Né le 29 avril 1950 au nord du pays et mort le 20 mars, cet auteur de nouvelles, de pièces de théâtre et de romans était sans doute la figure la plus connue d’une génération qui avait grandi pendant la guerre et publié à l’époque du Dôi Moi, la politique de rénovation lancée par le parti communiste. Ces écrivains de l’après-guerre et du renouveau s’étaient assignés une mission en plaçant la critique sociale au cœur de leur œuvre.

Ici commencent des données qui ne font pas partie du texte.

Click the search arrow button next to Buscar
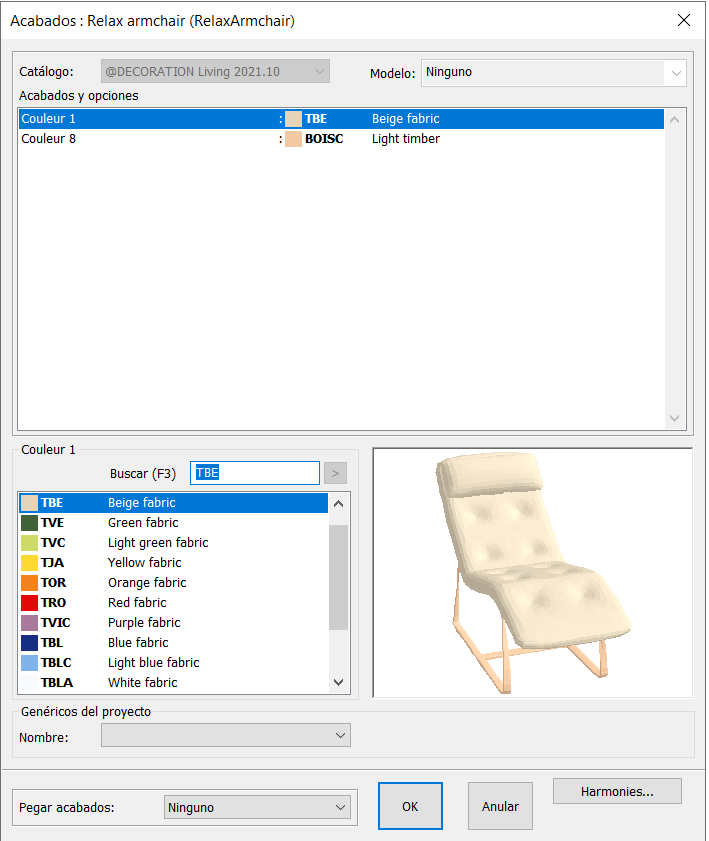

«Sa plume n’a jamais tremblé»

La nouvelle Un général à la retraite décrit l’accablement d’un vieil homme face au matérialisme de la nouvelle société socialiste. Elle a provoqué le scandale, inquiété les autorités et rendu célèbre Nguyen Huy Thiep. Mais être connu ne l’avait pas rendu prospère. C’est dans l’un des deux restaurants qu’il avait ouverts que Libération le rencontre à Hanoï en 1995. Après des études d’histoires, il avait enseigné de 1970 à 1980 dans le Tây Bac, le nord-ouest du pays. C’est à la faveur du Dôi Moi qu’il publie en 1986 son premier recueil de nouvelles. «Avant, disait-il de la vague de libéralisation, les Vietnamiens vivaient comme des animaux enfermés dans une étable et qui attendaient d’être nourris par leurs maîtres. Maintenant, ils peuvent brouter autour de l’étable.» Son style pouvait être corrosif et plein de métaphores. Son éditrice Marion Hennebert : «Sa plume, aussi acérée que tendre, n’a jamais tremblé dans sa dénonciation du régime politique, de la privation de liberté de penser, d’agir, de vivre…»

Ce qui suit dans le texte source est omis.